--- Source information ---

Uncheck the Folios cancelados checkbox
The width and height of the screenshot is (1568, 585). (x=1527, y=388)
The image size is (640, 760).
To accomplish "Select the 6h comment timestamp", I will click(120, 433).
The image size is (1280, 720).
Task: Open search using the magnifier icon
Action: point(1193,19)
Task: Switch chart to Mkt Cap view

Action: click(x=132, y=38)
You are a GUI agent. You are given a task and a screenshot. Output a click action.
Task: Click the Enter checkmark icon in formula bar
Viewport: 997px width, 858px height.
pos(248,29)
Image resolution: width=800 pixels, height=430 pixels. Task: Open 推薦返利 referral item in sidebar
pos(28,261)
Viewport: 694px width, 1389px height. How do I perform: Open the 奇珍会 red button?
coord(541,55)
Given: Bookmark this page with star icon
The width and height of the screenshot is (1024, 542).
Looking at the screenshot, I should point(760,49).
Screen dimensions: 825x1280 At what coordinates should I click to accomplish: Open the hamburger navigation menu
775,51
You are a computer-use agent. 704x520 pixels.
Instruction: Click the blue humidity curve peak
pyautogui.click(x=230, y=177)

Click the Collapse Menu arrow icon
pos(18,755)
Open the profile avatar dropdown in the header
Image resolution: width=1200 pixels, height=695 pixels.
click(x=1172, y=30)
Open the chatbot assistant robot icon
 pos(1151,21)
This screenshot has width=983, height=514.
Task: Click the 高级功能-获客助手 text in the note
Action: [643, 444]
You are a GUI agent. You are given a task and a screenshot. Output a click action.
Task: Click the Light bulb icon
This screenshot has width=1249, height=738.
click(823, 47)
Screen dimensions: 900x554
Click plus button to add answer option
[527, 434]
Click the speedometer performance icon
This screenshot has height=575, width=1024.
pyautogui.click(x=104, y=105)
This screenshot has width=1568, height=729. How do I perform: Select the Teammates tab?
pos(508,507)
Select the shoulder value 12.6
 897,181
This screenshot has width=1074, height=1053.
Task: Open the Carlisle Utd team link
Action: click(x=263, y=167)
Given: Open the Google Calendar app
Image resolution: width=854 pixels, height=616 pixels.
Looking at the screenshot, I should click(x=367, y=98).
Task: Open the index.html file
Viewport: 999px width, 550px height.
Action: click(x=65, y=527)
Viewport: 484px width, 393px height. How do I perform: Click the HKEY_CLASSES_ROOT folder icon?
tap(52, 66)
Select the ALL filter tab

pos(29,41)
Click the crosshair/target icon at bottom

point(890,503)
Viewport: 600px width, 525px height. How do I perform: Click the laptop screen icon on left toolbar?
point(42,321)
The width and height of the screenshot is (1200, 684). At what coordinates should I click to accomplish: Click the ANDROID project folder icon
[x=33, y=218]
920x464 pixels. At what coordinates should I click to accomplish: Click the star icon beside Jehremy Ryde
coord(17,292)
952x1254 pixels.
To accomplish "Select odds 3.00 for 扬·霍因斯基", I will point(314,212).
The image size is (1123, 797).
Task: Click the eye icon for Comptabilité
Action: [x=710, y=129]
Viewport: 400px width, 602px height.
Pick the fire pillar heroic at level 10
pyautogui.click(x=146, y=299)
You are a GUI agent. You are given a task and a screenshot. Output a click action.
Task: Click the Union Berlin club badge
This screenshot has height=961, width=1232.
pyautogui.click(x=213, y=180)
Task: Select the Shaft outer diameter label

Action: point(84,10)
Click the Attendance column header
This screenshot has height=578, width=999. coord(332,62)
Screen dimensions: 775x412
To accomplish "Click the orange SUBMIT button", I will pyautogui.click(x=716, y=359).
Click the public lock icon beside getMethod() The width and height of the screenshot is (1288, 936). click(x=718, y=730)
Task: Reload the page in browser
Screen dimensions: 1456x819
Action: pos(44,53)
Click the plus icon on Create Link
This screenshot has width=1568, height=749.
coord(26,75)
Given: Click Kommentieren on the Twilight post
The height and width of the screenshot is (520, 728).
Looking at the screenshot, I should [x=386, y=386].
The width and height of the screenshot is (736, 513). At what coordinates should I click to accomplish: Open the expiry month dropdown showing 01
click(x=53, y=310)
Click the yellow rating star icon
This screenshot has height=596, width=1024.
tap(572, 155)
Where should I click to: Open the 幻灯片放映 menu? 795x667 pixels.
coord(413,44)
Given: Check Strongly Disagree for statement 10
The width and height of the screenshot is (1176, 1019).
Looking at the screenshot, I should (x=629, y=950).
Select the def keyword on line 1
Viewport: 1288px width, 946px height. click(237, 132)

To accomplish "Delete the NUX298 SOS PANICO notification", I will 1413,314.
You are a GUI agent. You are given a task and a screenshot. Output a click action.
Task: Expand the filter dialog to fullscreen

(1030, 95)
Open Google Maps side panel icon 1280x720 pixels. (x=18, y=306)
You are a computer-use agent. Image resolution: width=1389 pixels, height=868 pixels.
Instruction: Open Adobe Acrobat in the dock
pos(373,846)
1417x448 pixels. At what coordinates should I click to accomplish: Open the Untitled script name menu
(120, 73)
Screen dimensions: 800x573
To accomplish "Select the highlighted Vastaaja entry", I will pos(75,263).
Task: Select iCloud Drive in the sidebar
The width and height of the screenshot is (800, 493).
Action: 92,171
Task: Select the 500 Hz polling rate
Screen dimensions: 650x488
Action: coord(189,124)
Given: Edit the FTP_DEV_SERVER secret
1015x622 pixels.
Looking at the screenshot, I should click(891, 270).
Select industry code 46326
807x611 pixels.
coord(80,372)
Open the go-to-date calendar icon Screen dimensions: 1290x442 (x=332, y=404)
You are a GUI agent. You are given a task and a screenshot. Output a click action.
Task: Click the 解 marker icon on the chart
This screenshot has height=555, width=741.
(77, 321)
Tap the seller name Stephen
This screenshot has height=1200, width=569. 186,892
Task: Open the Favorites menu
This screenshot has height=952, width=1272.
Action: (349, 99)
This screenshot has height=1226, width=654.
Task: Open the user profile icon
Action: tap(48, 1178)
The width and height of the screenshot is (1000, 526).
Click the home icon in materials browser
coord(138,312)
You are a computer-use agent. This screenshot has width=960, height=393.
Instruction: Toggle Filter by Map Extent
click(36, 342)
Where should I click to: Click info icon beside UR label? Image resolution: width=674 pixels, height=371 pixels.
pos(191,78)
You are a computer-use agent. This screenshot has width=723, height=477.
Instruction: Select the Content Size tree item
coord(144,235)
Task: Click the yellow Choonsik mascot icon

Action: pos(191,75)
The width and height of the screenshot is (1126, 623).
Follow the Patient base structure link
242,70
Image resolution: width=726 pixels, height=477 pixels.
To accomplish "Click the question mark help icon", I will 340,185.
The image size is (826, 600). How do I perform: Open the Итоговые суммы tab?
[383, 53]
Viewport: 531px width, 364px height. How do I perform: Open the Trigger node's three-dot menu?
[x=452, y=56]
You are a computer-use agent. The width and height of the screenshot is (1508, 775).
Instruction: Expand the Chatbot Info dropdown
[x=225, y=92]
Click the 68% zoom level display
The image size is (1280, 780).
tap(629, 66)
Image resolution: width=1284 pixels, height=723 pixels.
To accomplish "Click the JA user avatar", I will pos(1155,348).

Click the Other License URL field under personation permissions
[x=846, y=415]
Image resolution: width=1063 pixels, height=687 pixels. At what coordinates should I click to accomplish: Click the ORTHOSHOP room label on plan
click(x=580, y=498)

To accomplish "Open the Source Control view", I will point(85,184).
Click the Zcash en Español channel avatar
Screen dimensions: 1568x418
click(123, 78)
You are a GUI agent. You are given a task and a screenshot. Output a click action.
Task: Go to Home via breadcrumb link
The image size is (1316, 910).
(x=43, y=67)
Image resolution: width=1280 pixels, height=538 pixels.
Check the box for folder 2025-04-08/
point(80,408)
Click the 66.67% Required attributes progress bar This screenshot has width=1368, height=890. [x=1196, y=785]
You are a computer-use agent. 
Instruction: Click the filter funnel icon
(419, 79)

---

Requirement — Every line above that holds the string "page" should be returned.

Reply to the exercise —
Given: Bookmark this page with star icon
Task: Reload the page in browser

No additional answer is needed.